1. What is a cluster?

cluster.png

A computer cluster consists of a number of computers (few or many), linked together and working closely together. In many ways, the computer cluster works as a single computer. Generally, the component-computers are connected to each other through fast local area networks (LANs).

The advantage of computer clusters over single computers, are that they usually improves the performance (and availability) greatly, while still being cheaper than single computers of comparable speed and size.

1.1 What is a node?

A node is the name usually used for one unit (usually one computer) in a computer cluster. Generally, this computer will have one or two CPUs, each normally with more than one core. The memory is always shared between cores on the same CPU, but generally not between the CPUs. This means programs using only multi-threaded, shared memory programming interfaces, like OpenMP, is not generally suited for clusters, unless there are many cores per CPU and much memory per CPU.

Normally, clusters have some sort of batch or queueing system to handle the jobs, as well as a communication network.

With few exceptions, all computer clusters are running Linux.

2. What is a Supercomputer? Is it the same as a Cluster?

A supercomputer is simply a computer with a processing capacity (generally calculation speed) high enough to be considered at the forefront of today. For many years, this has been single computers with many CPUs and usually shared memory - sometimes built specifically for a certain task. They have often been custom-built machines, like Cray, and still sometimes is. However, as desktop computers have become cheaper, most supercomputers today are made up of many "off the shelf" ordinary computers, connected in parallel.

So, a supercomputer is not the same as a computer cluster, though a computer cluster is often a supercomputer.

3. How is a job run on a computer cluster? What is a batch system?

batch_system.png

In general, jobs are run with a batch- or queueing system. There are several variants of these, with the most common working by the user logging into a "login node" and then putting together and submitting their jobs from there.

In order to start the job, a "job script" will usually be utilised. In short, it is a list of commands to the batch system, telling it things like: how many nodes to use, how many processors, how much memory, how long to run, program name, any input data, etc. When the job has finished running, it will have produced a number of files, like output data, perhaps error messages, etc.

Since the jobs are queued in the system and will run when they are able to get a free spot, it is not generally a good idea to run programs that require any kind of user interaction, like som graphical programs.

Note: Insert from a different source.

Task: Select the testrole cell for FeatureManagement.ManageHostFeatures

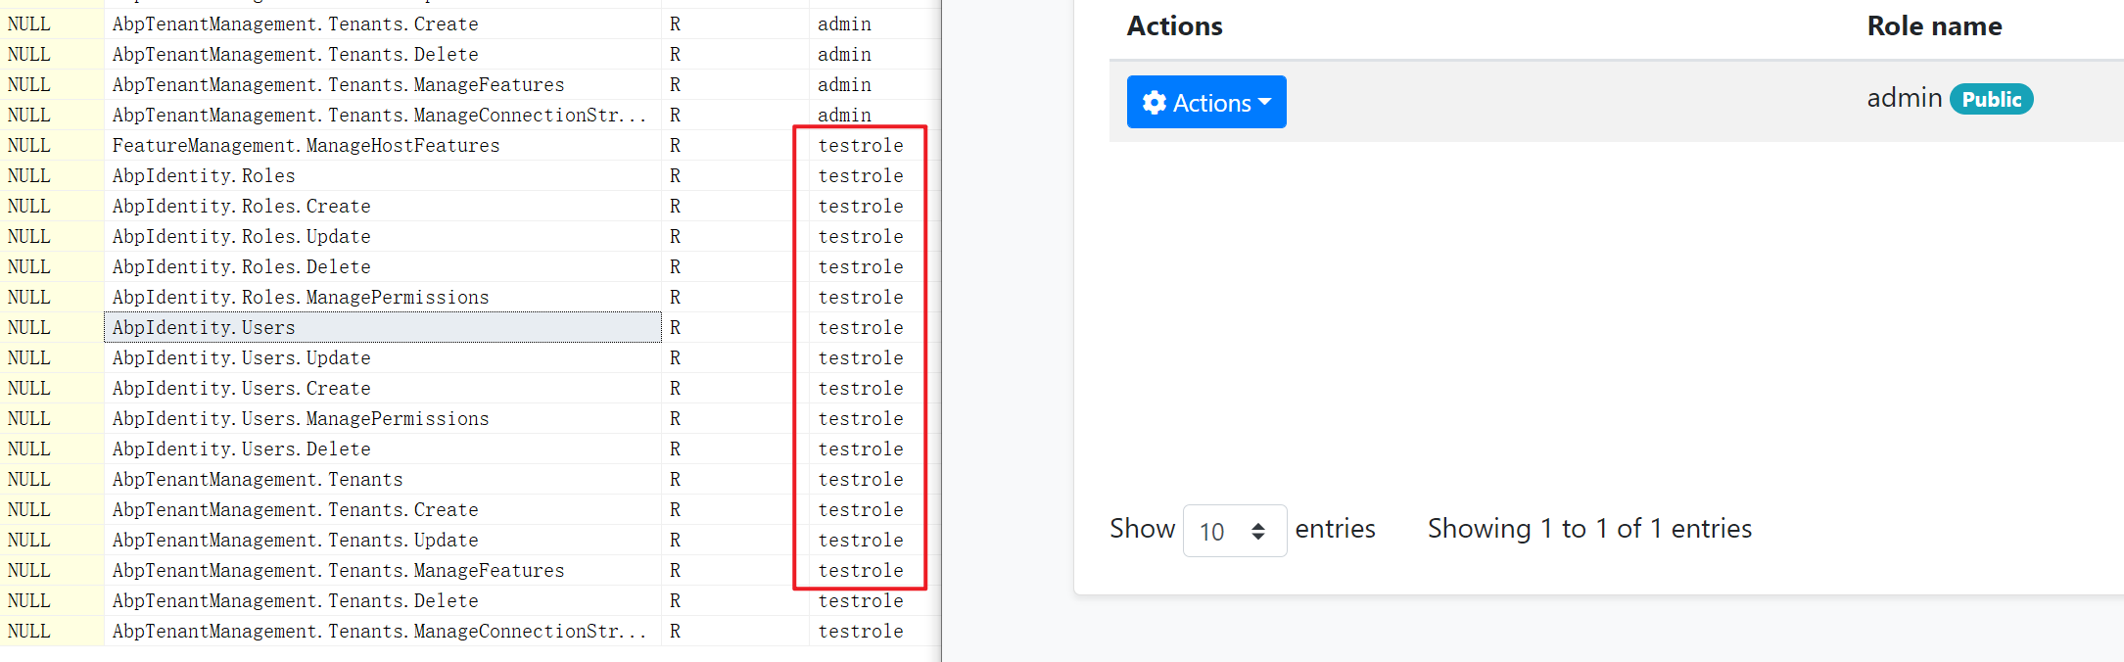Action: click(860, 145)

4. Which programs can be run effectively on a computer cluster?

Computer clusters are built up of many connected nodes, with a limited number of cores and memory each. In order to get a speed-up, the problem must be parallelliseable.

This can be done in several ways. A simple way is to just divide it into smaller parts, and then run the program many times for variations of parameters on your input data. The tasks are each serial programs, running on one node each, but many instances are running at the same time. Another option is to use a more complex parallelisation that requires changes done to the program, in order to allow it to be split between several processors/nodes, that communicate over the network. This is generally done with MPI or similar.

4.1 Many serial jobs

Tasks that can be split up into many serial jobs will run faster on a computer cluster.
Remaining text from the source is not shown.